IV JUDGE AND JUSTICE  Thurgood Marshall brought 32 cases before the Supreme Court; he won 29 of them. He had an even more impressive record as a judge for the U.S. Court of Appeals, a position to which President John F. Kennedy appointed him in 1961. Of the 112 opinions he wrote for that court, not one was overturned on appeal. In 1965 President Lyndon B. Johnson appointed Marshall solicitor general of the United States—in essence, the nation's chief counsel. Two years later Johnson nominated Marshall to fill the Supreme Court vacancy left by Justice Thomas C. Clark. Although he was the first African American to serve as solicitor general or a Supreme Court justice, Marshall said he hesitated to take on the roles, not wanting to abandon his friends in the Civil Rights Movement. But, he said, "when one has the opportunity to serve the government, he should think twice before passing it up."

On the Supreme Court, Marshall wrote important majority opinions in Bounds v. Smith (1977), which defended prisoners' rights to legal assistance and libraries, and Stanley v. Georgia (1969), which protected the rights of individuals to possess pornography. His opinion in Stanley illustrates the common sense and clarity for which Marshall was famous: "If the First Amendment means anything, it means that the state has no business telling a man, sitting alone in his own house, what books he may read or what films he may watch." Known as the "great dissenter," he stood firmly for the rights of poor people and minorities and against the death penalty even as the Court grew more conservative in the 1980s. Marshall continued to fight for educational equality, writing a 63-page dissent in San Antonio School District v.
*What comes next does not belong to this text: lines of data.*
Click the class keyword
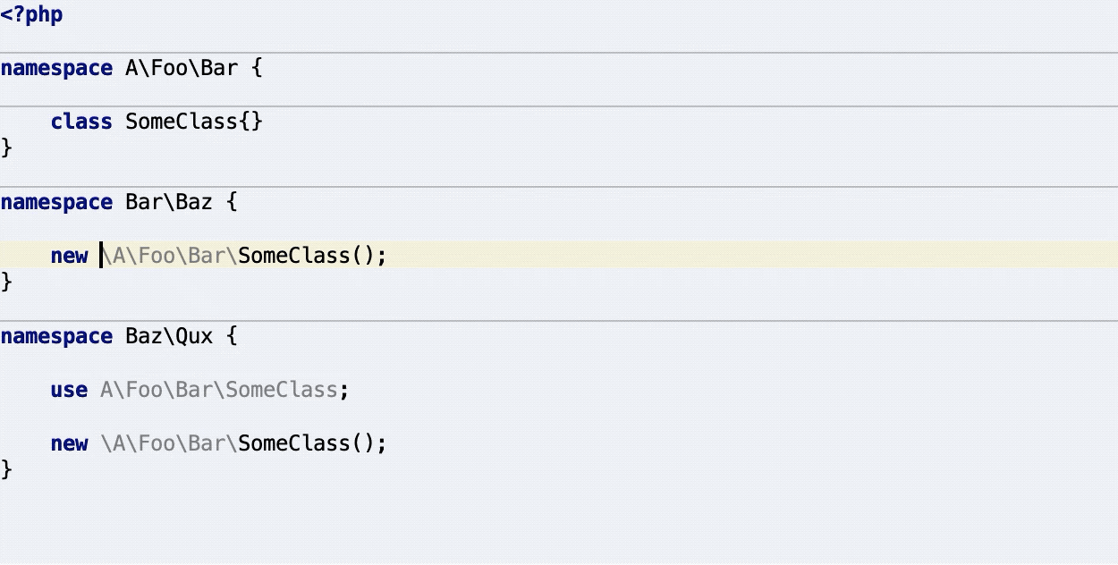This screenshot has width=1118, height=565. coord(81,122)
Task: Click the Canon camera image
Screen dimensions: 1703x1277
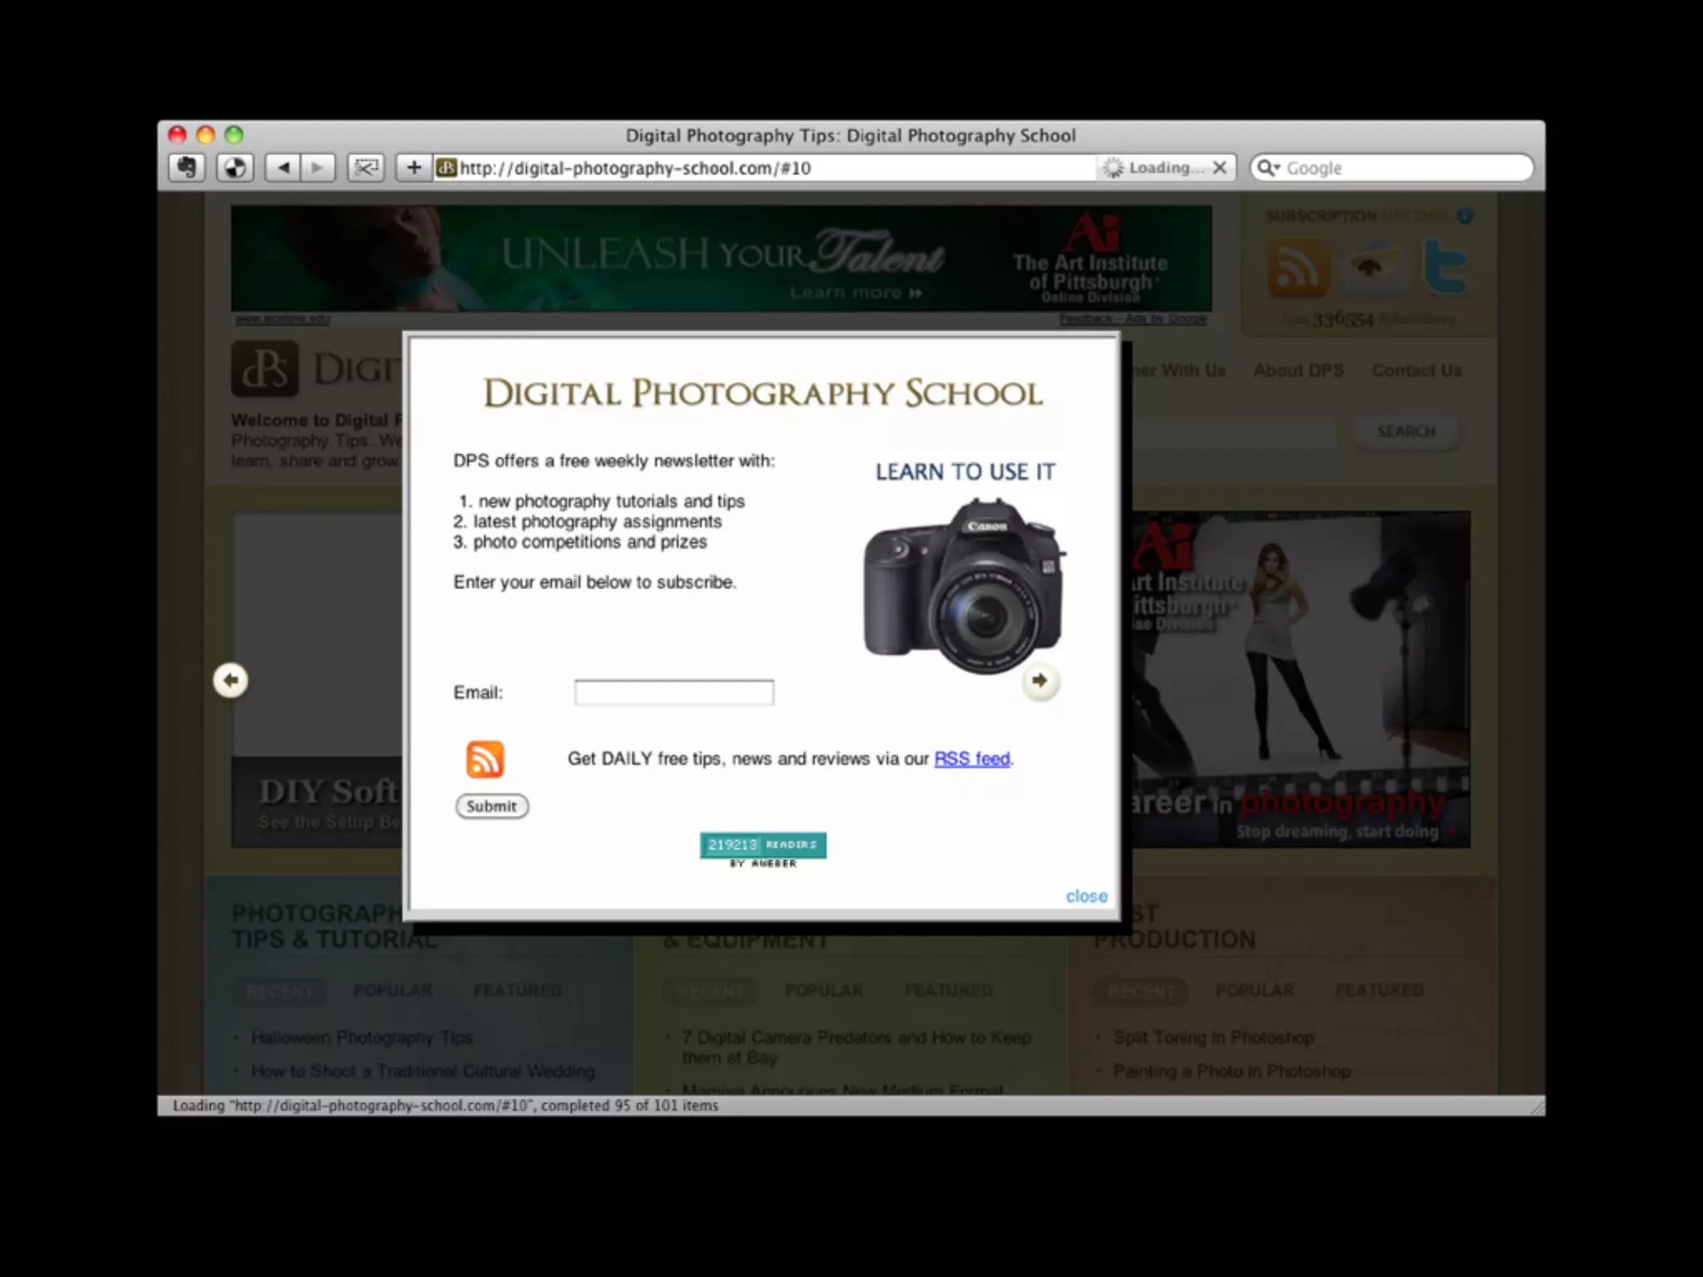Action: 963,586
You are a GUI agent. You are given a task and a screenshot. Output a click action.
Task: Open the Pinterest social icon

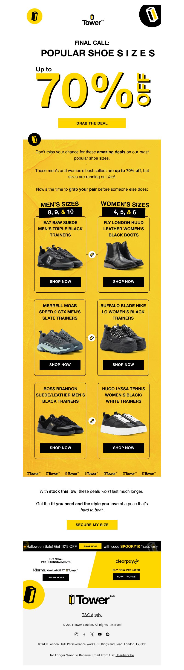point(108,634)
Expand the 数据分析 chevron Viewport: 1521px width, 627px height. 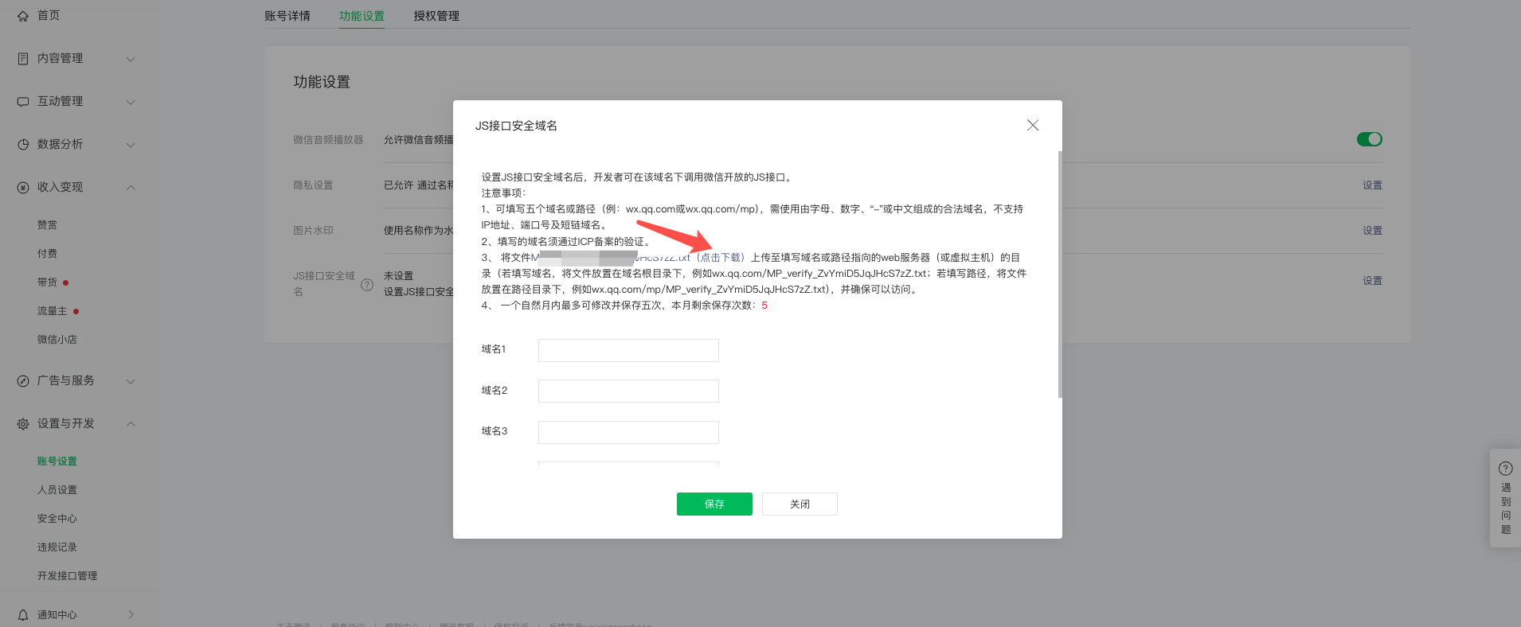(131, 145)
Rodriguez, a 1973 case in which the majority decided that unequal funding of urban and suburban school districts, based upon their disparate tax bases, was constitutional. Marshall disagreed, asserting "the right of every American to an equal start in life."

Gruff and sometimes intimidating from the bench, Marshall was known in private life as a warm man and a brilliant storyteller. When he announced his retirement in 1991 even his most conservative colleagues expressed their respect and affection for the 83-year-old justice. After Marshall's death, Paul Gewirtz, his former law clerk and a professor at Yale Law School, wrote in remembrance that Marshall, growing up among discrimination, segregation, and racist violence, "had the capacity to imagine a radically different world ... the strength to sustain that image in the mind's eye and the heart's longing, and the courage and ability to make that imagined world real." Marshall himself, when asked how he wished to be remembered, was characteristically plainspoken, saying, "He did the best he could with what he had."